[Records from a pointing dataset]
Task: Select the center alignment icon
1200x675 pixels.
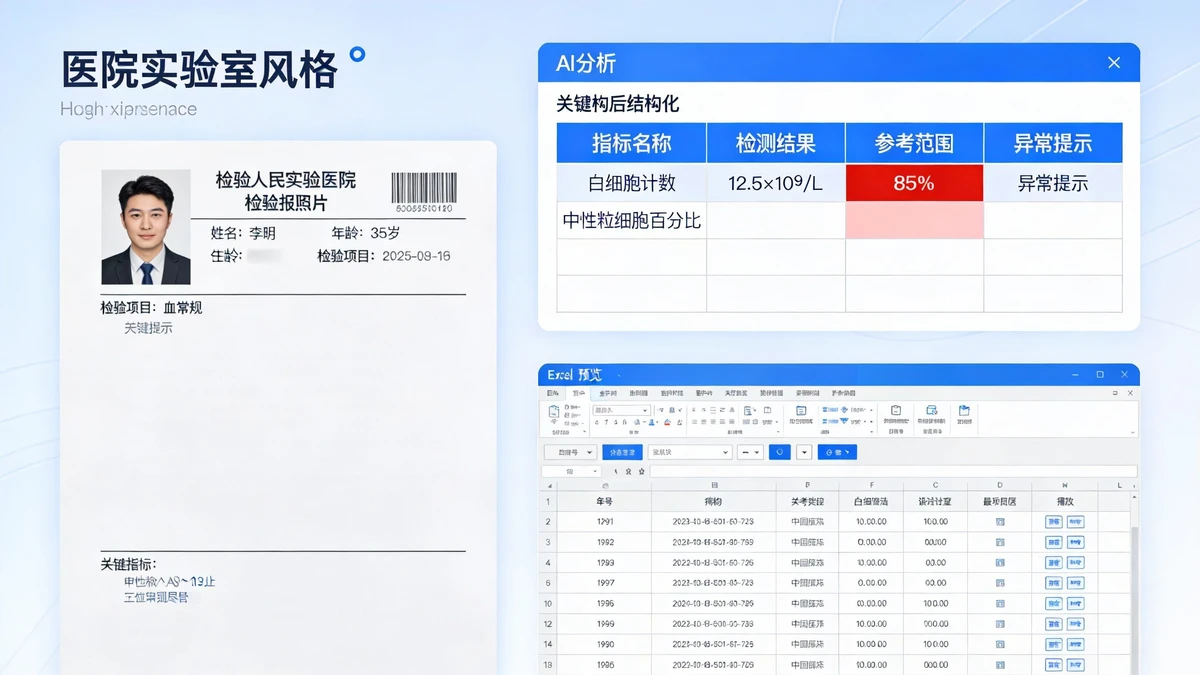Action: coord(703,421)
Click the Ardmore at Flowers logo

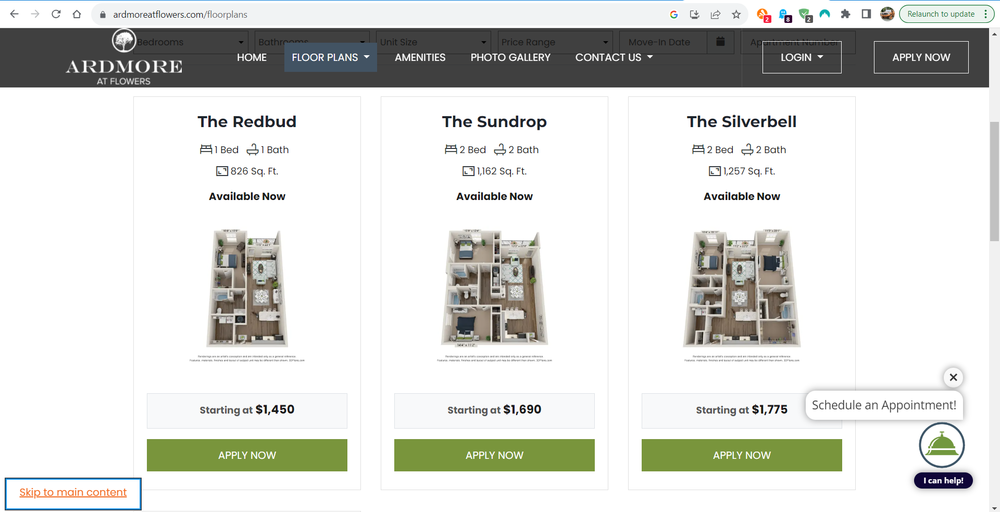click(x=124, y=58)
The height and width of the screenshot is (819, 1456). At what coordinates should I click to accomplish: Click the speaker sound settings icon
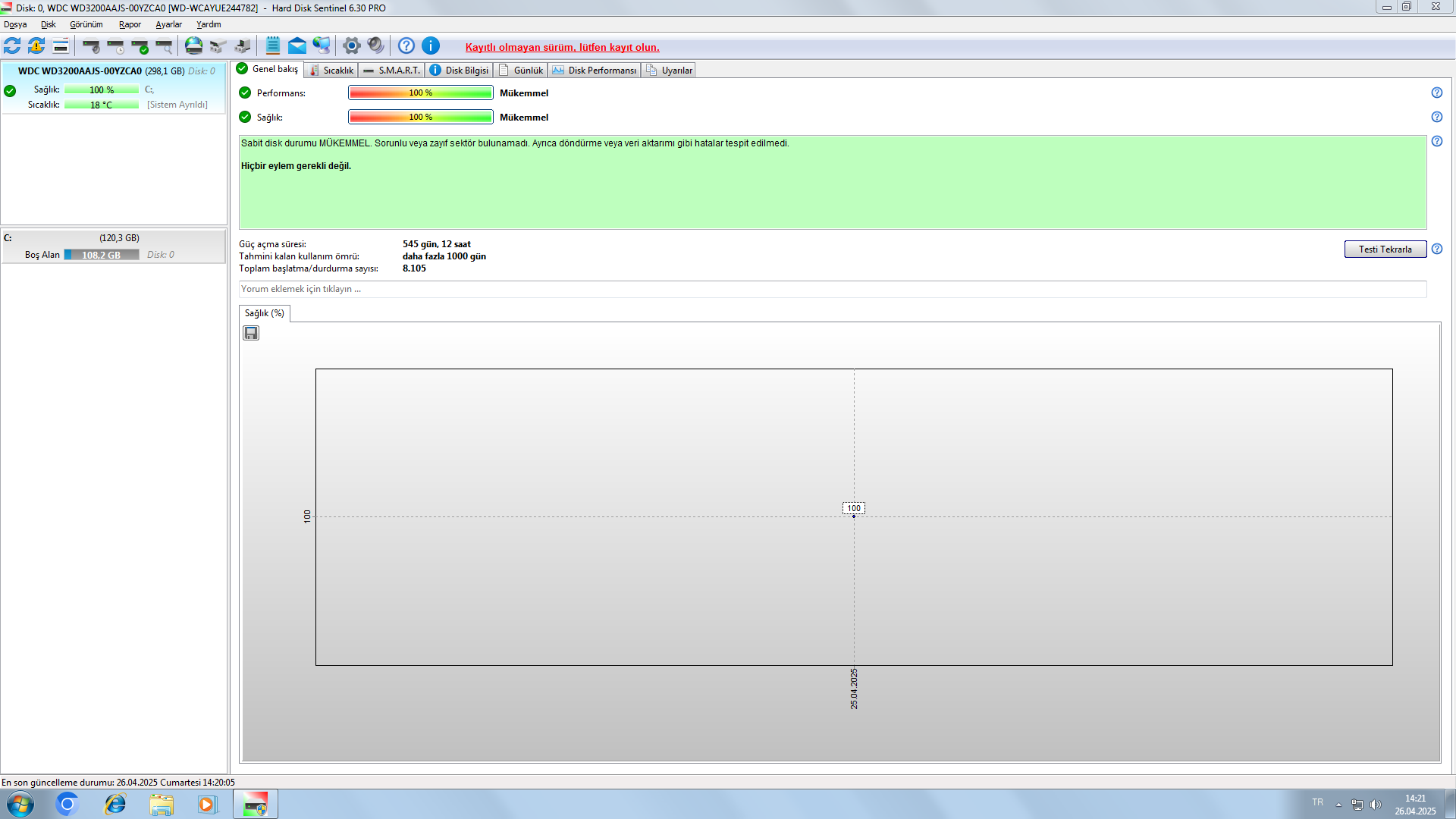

What the task asks: Copy out all of the records above word for word, leaving out the pictures.

Result below:
Task: Select the center alignment icon
1200x675 pixels.
Action: coord(703,421)
Click the Ardmore at Flowers logo

click(x=124, y=58)
The height and width of the screenshot is (819, 1456). At what coordinates should I click to accomplish: Click the speaker sound settings icon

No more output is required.